• [元の文章]:
========================
教委のITリテラシー低すぎ
新型コロナウイルスの影響で、大人だけでなく子供の自宅待機も昨年には実施された。それゆえリモートに授業が行われるようになり、いまでも私学ではリモート授業をやっている小学校がある。
ちょうど文部科学省が始めた「GIGAスクール構想」により、生徒一人ひとりにPCやタブレットを提供して授業を進めるようになってきた。まだ全国的には浸透してない部分もあると思うけれど、遅かれ早かれコロナに関係なく導入されることになっていくはず。
ただ問題なのは実施する自治体の教育委員会、並びに教師のITリテラシーが低いということ。これまでそのレベルの低さが問題視されてきたけれど、諦め気分で笑い話のネタにされていた程度。だけど子供の命に関わってくると、そうはいっていられない。とても恐ろしいことが報道されていた。
いじめ温床のタブレット端末、パスワードは「123456789」 町田の小6自殺
昨年の11月、東京都町田市の小学校六年生女児が、いじめを受けていたというメモを残して自殺した。報道でも大きく取り上げられていたので、記憶にある人は多いだろうと思う。調査をしていた文部科学省は、「GIGAスクール構想」の先進事例として提供されていたタブレットが、いじめの温床になっていたことを認めた。
その報告内容を読んで、信じられない気持ちになった。タブレットの個人情報に接続するIDは児童の所属学級と出席番号を組み合わせたもの。そしてパスワードは全員共通の「123456789」ということ。アホか!
東京都、並びに町田市の教育委員会は、『成りすまし』という言葉を知らないのだろうか? こんなIDとパスワードなら、子供でも他人に成りすますことができる。例えば特定の誰かを陥れるため、その人物のIDに侵入して適当な書き込みができる。そしてそれを取り上げることで、さらしものにするなんて簡単。
========================
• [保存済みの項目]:
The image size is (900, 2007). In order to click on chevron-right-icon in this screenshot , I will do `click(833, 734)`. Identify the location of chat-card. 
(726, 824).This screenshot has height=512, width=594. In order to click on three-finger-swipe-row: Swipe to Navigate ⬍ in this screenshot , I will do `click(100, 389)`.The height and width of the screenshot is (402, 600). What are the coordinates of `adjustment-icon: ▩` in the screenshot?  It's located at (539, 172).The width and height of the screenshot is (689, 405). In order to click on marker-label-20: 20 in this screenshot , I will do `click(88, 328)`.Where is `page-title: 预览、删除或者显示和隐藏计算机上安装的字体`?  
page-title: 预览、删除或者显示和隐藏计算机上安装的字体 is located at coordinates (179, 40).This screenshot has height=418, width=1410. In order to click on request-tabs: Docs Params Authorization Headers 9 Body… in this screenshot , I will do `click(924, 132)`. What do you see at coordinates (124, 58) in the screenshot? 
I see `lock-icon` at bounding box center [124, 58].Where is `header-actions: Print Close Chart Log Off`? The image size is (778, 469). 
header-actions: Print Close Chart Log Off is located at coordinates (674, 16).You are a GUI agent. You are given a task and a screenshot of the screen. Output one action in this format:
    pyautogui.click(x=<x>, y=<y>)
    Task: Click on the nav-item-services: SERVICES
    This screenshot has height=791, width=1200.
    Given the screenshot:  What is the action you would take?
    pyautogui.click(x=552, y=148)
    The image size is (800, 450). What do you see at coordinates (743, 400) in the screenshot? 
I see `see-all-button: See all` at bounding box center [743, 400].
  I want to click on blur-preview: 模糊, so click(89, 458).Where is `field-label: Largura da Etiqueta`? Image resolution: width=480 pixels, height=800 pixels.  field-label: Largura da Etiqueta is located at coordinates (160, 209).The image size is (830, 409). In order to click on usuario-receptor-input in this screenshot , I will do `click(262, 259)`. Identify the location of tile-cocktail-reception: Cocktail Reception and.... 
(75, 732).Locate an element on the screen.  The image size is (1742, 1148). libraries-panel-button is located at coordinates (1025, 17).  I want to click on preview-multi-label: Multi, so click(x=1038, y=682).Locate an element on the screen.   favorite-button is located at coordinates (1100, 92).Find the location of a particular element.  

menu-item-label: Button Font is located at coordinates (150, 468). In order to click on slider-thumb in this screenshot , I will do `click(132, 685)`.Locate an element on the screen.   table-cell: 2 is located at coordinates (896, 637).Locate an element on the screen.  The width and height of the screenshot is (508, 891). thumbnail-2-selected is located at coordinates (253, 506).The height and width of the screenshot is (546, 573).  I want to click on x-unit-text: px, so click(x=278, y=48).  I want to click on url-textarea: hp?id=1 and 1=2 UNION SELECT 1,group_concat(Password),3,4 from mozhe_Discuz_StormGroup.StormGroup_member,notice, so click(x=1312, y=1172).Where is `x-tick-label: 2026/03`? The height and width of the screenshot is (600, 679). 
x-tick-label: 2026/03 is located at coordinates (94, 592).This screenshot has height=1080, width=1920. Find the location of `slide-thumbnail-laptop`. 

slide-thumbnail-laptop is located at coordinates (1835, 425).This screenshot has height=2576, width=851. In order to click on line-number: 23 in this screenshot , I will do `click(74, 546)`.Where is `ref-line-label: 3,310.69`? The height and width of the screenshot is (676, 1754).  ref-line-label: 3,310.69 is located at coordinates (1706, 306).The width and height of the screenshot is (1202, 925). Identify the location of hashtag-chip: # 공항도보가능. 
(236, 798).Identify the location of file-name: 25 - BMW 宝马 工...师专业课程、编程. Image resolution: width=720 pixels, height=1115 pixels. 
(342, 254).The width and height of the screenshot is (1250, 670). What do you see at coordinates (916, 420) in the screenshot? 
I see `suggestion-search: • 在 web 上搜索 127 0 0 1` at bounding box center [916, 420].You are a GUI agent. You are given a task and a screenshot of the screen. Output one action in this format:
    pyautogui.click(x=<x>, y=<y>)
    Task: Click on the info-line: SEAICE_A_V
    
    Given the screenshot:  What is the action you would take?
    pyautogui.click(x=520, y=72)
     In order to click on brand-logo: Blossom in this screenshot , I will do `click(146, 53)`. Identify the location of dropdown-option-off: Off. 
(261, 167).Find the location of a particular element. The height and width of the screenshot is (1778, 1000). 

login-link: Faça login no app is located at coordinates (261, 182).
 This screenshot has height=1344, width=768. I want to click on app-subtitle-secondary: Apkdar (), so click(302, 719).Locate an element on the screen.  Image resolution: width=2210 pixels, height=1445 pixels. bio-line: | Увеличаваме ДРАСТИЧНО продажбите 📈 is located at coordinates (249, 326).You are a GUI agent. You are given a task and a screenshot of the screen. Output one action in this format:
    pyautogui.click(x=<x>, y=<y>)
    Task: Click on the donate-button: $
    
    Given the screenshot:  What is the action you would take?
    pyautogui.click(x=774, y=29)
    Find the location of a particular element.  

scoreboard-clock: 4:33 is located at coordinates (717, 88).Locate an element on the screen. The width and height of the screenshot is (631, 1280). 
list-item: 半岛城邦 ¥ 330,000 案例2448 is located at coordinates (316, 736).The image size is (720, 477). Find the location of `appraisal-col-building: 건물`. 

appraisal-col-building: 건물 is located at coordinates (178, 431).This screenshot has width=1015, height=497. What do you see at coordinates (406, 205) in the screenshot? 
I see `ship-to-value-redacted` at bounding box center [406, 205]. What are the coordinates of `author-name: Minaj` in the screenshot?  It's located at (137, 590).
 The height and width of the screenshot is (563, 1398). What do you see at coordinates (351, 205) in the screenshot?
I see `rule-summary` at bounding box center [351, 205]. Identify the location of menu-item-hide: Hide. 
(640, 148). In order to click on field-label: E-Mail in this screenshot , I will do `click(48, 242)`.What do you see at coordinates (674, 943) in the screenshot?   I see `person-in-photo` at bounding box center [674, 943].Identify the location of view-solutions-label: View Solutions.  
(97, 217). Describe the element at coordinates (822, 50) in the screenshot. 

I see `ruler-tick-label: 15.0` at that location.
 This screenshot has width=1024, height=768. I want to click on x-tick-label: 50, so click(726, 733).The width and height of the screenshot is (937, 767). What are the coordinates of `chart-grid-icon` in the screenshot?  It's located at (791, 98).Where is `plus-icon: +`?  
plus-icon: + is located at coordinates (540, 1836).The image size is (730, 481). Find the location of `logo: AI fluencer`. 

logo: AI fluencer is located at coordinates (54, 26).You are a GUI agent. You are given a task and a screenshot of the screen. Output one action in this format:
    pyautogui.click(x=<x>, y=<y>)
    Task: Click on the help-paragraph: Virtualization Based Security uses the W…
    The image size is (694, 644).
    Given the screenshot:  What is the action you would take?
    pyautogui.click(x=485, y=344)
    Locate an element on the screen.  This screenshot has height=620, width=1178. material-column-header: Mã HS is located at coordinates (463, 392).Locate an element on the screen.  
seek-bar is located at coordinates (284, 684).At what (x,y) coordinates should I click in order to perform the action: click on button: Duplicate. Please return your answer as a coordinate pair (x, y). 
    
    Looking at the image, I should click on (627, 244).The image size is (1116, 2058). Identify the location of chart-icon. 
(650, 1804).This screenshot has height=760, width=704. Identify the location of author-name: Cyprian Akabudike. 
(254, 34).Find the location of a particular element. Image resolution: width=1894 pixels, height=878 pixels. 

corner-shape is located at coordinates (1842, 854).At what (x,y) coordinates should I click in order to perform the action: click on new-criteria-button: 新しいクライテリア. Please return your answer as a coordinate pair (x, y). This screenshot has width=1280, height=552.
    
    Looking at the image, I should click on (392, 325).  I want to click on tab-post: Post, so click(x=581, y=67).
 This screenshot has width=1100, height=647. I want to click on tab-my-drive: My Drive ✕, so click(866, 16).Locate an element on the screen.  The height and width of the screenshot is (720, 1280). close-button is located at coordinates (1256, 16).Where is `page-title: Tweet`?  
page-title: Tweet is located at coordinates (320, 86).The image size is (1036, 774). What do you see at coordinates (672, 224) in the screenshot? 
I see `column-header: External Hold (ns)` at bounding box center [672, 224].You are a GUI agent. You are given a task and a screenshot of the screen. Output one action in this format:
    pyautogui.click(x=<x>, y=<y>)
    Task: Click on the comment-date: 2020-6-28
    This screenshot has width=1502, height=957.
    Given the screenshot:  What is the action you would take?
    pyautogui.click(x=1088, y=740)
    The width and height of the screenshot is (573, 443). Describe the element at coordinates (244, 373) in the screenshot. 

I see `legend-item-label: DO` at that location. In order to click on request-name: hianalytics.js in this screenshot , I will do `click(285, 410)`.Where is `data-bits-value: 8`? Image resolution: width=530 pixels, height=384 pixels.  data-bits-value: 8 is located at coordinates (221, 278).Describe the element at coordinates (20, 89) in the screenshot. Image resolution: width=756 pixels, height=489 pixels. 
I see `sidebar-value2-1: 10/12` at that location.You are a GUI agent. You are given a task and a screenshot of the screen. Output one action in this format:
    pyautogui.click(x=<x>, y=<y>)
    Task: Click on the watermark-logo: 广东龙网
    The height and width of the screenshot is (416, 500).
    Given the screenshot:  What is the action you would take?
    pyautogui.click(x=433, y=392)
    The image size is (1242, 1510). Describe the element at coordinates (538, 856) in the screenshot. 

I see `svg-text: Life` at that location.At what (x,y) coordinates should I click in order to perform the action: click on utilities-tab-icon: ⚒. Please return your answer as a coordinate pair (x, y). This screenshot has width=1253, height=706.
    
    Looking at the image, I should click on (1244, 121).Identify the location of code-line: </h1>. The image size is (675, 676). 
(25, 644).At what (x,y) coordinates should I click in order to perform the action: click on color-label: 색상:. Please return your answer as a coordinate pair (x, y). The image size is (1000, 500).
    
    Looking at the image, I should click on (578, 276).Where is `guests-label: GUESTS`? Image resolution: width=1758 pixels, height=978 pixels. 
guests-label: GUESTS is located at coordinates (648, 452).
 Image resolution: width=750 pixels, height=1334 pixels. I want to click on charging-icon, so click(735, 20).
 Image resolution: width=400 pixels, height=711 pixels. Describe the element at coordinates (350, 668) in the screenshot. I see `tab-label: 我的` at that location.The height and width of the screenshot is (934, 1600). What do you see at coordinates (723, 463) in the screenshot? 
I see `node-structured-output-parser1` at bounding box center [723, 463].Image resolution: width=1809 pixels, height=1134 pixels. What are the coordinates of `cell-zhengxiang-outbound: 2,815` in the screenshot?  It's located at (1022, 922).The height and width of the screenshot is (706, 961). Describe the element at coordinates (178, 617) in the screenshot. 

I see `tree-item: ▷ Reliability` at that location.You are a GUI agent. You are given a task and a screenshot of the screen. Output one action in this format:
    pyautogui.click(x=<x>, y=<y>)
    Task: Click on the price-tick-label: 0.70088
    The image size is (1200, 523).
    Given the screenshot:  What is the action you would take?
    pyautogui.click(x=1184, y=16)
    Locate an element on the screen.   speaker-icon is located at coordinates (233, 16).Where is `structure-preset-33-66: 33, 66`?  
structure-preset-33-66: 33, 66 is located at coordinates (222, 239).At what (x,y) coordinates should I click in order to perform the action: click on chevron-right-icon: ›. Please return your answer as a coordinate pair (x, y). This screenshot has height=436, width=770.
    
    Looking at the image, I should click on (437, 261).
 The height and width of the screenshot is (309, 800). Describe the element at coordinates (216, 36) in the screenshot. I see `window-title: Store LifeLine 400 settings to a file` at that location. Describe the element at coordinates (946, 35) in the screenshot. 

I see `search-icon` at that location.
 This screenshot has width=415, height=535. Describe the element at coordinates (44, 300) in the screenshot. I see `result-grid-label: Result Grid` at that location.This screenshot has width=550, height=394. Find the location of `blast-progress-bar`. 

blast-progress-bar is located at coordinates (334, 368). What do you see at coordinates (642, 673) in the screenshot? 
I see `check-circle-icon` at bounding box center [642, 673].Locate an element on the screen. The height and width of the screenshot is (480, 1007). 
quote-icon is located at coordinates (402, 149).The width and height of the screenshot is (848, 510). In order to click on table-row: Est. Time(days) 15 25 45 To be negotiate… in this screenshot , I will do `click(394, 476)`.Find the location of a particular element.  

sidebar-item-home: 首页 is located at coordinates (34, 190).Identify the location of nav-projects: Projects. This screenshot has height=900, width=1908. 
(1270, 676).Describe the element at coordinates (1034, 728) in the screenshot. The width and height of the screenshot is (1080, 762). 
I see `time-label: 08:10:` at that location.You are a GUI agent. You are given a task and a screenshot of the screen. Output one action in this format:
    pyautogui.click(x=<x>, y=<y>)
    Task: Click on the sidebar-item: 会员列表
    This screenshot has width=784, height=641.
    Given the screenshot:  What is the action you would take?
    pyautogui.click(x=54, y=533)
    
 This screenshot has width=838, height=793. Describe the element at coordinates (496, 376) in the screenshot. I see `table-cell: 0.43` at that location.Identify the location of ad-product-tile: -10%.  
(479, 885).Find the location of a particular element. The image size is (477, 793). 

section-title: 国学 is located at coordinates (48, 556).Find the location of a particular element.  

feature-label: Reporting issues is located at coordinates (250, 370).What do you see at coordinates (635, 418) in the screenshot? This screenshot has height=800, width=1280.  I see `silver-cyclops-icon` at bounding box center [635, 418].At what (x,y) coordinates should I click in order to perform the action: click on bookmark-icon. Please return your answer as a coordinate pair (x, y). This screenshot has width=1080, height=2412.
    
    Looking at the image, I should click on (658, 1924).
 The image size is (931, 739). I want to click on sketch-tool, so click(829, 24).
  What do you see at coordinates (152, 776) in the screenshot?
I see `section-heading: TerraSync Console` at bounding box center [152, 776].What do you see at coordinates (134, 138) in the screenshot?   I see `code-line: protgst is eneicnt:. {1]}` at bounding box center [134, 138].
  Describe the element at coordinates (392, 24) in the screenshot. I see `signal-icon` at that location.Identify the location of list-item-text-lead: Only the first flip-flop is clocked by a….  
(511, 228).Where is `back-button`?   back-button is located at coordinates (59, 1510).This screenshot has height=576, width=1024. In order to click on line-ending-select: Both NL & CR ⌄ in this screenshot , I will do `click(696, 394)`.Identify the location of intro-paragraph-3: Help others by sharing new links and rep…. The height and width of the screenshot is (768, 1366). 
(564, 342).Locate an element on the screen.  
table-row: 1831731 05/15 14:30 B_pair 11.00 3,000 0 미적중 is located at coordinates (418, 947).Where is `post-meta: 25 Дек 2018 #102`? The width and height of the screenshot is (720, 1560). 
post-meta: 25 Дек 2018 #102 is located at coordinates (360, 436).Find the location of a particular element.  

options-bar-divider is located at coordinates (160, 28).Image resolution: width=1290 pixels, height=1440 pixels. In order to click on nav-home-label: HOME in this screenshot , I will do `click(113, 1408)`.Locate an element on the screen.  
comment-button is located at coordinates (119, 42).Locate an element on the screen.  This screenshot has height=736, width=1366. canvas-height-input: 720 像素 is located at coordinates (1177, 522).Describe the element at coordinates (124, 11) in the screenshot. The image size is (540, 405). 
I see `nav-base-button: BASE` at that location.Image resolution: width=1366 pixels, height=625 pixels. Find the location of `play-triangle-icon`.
========================
• [課題一覧]:
**1.** 教育委員会のITリテラシーについての文章から、「こんなIDとパスワードなら、子供でも他人に成りすますことができる。」という一文を英語に訳してください。
**2.** 教育委員会のITリテラシーについての文章の一部を、「教委のITリテラシー低すぎ」という言葉のあるところから始めて「789」ということ。アホか!」のあとで止め、そのまま繰り返してください。
**3.** 学校のタブレットのパスワード問題を取り上げた文章を、最後の文のあとから続けて書いてください。

• [課題への回答]:
**1.** With IDs and passwords like these, even a child could pretend to be someone else.

**2.**
教委のITリテラシー低すぎ
新型コロナウイルスの影響で、大人だけでなく子供の自宅待機も昨年には実施された。それゆえリモートに授業が行われるようになり、いまでも私学ではリモート授業をやっている小学校がある。
ちょうど文部科学省が始めた「GIGAスクール構想」により、生徒一人ひとりにPCやタブレットを提供して授業を進めるようになってきた。まだ全国的には浸透してない部分もあると思うけれど、遅かれ早かれコロナに関係なく導入されることになっていくはず。
ただ問題なのは実施する自治体の教育委員会、並びに教師のITリテラシーが低いということ。これまでそのレベルの低さが問題視されてきたけれど、諦め気分で笑い話のネタにされていた程度。だけど子供の命に関わってくると、そうはいっていられない。とても恐ろしいことが報道されていた。
いじめ温床のタブレット端末、パスワードは「123456789」 町田の小6自殺
昨年の11月、東京都町田市の小学校六年生女児が、いじめを受けていたというメモを残して自殺した。報道でも大きく取り上げられていたので、記憶にある人は多いだろうと思う。調査をしていた文部科学省は、「GIGAスクール構想」の先進事例として提供されていたタブレットが、いじめの温床になっていたことを認めた。
その報告内容を読んで、信じられない気持ちになった。タブレットの個人情報に接続するIDは児童の所属学級と出席番号を組み合わせたもの。そしてパスワードは全員共通の「123456789」ということ。アホか!

**3.**
この女生徒のいじめが具体的にどう行われたかはわからない。だけどいじめに関してタブレットの使用を文部科学省が認めたということは、「成りすまし」が起きた可能性を否定できないと思う。もしそうでなくても、ネットを使ったいじめは陰湿になりがち。教育委員会としてはそんな事態を想定しなかったのだろうか?
国の指針としては、『文部科学省情報教育・外国語教育課によると、端末には学業成績など個人情報も保存されるため、個々のIDとパスワードは本人と保護者、教員以外に知られないようにするのが基本という』こと。当然だろう。
それについて町田市の教育委員会は「調査中のために答えられない」と答えている。いったいどんな言い訳を考えているんだろう?
もし本気で「この程度のIDとパスワードで問題ない」と考えていたなら、担当責任者の処分を考えるべき事態。あまりに世間の常識からかけ離れすぎている。ネット関連のセキュリティやシステム構築に詳しい人員配置をしないと、再び同じようなことが起きてしまう。とにかく怒りしか感じない記事だった。